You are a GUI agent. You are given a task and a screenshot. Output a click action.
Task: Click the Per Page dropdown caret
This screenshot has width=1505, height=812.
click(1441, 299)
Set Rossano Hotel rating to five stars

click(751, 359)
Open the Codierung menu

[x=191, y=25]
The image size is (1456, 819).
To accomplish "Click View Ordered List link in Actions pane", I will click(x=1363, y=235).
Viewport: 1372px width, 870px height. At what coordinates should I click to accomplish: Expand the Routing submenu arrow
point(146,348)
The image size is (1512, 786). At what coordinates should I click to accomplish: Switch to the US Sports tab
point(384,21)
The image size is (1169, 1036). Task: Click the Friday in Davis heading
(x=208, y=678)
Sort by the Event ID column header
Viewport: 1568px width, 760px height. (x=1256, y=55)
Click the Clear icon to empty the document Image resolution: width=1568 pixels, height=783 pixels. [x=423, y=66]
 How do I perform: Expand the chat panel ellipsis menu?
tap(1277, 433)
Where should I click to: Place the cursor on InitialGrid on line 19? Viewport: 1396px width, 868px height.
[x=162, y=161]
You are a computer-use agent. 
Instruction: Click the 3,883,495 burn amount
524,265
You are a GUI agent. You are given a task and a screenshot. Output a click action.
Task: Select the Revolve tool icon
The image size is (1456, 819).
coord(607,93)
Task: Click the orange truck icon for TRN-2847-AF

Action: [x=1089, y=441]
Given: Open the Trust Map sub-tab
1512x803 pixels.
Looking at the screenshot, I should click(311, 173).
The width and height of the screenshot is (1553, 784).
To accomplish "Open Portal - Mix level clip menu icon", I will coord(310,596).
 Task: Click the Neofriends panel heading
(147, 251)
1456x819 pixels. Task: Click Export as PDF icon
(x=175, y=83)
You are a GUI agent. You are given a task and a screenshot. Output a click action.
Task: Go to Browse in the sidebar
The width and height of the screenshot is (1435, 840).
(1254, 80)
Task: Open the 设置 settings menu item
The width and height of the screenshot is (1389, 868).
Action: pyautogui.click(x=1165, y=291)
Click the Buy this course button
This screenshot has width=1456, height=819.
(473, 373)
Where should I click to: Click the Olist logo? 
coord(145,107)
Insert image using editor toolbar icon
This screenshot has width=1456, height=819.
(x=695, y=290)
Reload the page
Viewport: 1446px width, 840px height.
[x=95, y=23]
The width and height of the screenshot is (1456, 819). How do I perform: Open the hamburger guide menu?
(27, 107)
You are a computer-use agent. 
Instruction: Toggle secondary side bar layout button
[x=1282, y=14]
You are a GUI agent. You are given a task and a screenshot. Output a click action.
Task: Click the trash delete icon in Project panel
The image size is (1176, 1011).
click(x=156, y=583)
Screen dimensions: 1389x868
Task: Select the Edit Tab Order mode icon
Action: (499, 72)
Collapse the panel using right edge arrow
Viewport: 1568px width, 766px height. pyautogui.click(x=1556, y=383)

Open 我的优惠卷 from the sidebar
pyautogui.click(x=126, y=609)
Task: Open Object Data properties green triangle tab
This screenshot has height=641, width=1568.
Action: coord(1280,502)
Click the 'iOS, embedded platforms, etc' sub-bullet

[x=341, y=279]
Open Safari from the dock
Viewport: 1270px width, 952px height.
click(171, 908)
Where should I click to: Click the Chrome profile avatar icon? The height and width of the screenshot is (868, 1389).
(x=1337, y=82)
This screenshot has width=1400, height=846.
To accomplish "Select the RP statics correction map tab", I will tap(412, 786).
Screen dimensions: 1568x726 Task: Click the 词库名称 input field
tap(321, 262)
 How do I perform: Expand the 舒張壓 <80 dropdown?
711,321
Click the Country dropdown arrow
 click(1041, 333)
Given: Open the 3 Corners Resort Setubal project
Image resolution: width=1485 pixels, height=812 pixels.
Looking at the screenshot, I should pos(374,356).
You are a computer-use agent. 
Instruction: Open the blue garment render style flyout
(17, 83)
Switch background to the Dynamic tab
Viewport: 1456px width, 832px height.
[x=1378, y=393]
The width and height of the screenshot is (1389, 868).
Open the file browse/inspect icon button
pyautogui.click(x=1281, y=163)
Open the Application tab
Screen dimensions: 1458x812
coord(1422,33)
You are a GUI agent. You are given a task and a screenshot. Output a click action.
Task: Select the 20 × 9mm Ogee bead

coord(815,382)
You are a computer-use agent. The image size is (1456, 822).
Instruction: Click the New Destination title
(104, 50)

§ §

◆ **Description of the task**:
Transcribe the full listing. Change nothing.

◆ **Finished exercise**:
You are a GUI agent. You are given a task and a screenshot. Output a click action.
Task: Click the Per Page dropdown caret
This screenshot has width=1505, height=812.
click(1441, 299)
Set Rossano Hotel rating to five stars

click(751, 359)
Open the Codierung menu

[x=191, y=25]
The image size is (1456, 819).
To accomplish "Click View Ordered List link in Actions pane", I will click(x=1363, y=235).
Viewport: 1372px width, 870px height. At what coordinates should I click to accomplish: Expand the Routing submenu arrow
point(146,348)
The image size is (1512, 786). At what coordinates should I click to accomplish: Switch to the US Sports tab
point(384,21)
The image size is (1169, 1036). Task: Click the Friday in Davis heading
(x=208, y=678)
Sort by the Event ID column header
Viewport: 1568px width, 760px height. (x=1256, y=55)
Click the Clear icon to empty the document Image resolution: width=1568 pixels, height=783 pixels. [x=423, y=66]
 How do I perform: Expand the chat panel ellipsis menu?
tap(1277, 433)
Where should I click to: Place the cursor on InitialGrid on line 19? Viewport: 1396px width, 868px height.
[x=162, y=161]
You are a computer-use agent. 
Instruction: Click the 3,883,495 burn amount
524,265
You are a GUI agent. You are given a task and a screenshot. Output a click action.
Task: Select the Revolve tool icon
The image size is (1456, 819).
coord(607,93)
Task: Click the orange truck icon for TRN-2847-AF

Action: [x=1089, y=441]
Given: Open the Trust Map sub-tab
1512x803 pixels.
Looking at the screenshot, I should click(311, 173).
The width and height of the screenshot is (1553, 784).
To accomplish "Open Portal - Mix level clip menu icon", I will coord(310,596).
 Task: Click the Neofriends panel heading
(147, 251)
1456x819 pixels. Task: Click Export as PDF icon
(x=175, y=83)
You are a GUI agent. You are given a task and a screenshot. Output a click action.
Task: Go to Browse in the sidebar
The width and height of the screenshot is (1435, 840).
(1254, 80)
Task: Open the 设置 settings menu item
The width and height of the screenshot is (1389, 868).
Action: pyautogui.click(x=1165, y=291)
Click the Buy this course button
This screenshot has width=1456, height=819.
(473, 373)
Where should I click to: Click the Olist logo? 
coord(145,107)
Insert image using editor toolbar icon
This screenshot has width=1456, height=819.
(x=695, y=290)
Reload the page
Viewport: 1446px width, 840px height.
[x=95, y=23]
The width and height of the screenshot is (1456, 819). How do I perform: Open the hamburger guide menu?
(27, 107)
You are a computer-use agent. 
Instruction: Toggle secondary side bar layout button
[x=1282, y=14]
You are a GUI agent. You are given a task and a screenshot. Output a click action.
Task: Click the trash delete icon in Project panel
The image size is (1176, 1011).
click(x=156, y=583)
Screen dimensions: 1389x868
Task: Select the Edit Tab Order mode icon
Action: (499, 72)
Collapse the panel using right edge arrow
Viewport: 1568px width, 766px height. pyautogui.click(x=1556, y=383)

Open 我的优惠卷 from the sidebar
pyautogui.click(x=126, y=609)
Task: Open Object Data properties green triangle tab
This screenshot has height=641, width=1568.
Action: coord(1280,502)
Click the 'iOS, embedded platforms, etc' sub-bullet

[x=341, y=279]
Open Safari from the dock
Viewport: 1270px width, 952px height.
click(171, 908)
Where should I click to: Click the Chrome profile avatar icon? The height and width of the screenshot is (868, 1389).
(x=1337, y=82)
This screenshot has width=1400, height=846.
To accomplish "Select the RP statics correction map tab", I will tap(412, 786).
Screen dimensions: 1568x726 Task: Click the 词库名称 input field
tap(321, 262)
 How do I perform: Expand the 舒張壓 <80 dropdown?
711,321
Click the Country dropdown arrow
 click(1041, 333)
Given: Open the 3 Corners Resort Setubal project
Image resolution: width=1485 pixels, height=812 pixels.
Looking at the screenshot, I should pos(374,356).
You are a computer-use agent. 
Instruction: Open the blue garment render style flyout
(17, 83)
Switch background to the Dynamic tab
Viewport: 1456px width, 832px height.
[x=1378, y=393]
The width and height of the screenshot is (1389, 868).
Open the file browse/inspect icon button
pyautogui.click(x=1281, y=163)
Open the Application tab
Screen dimensions: 1458x812
coord(1422,33)
You are a GUI agent. You are given a task and a screenshot. Output a click action.
Task: Select the 20 × 9mm Ogee bead

coord(815,382)
You are a computer-use agent. The image size is (1456, 822).
Instruction: Click the New Destination title
(104, 50)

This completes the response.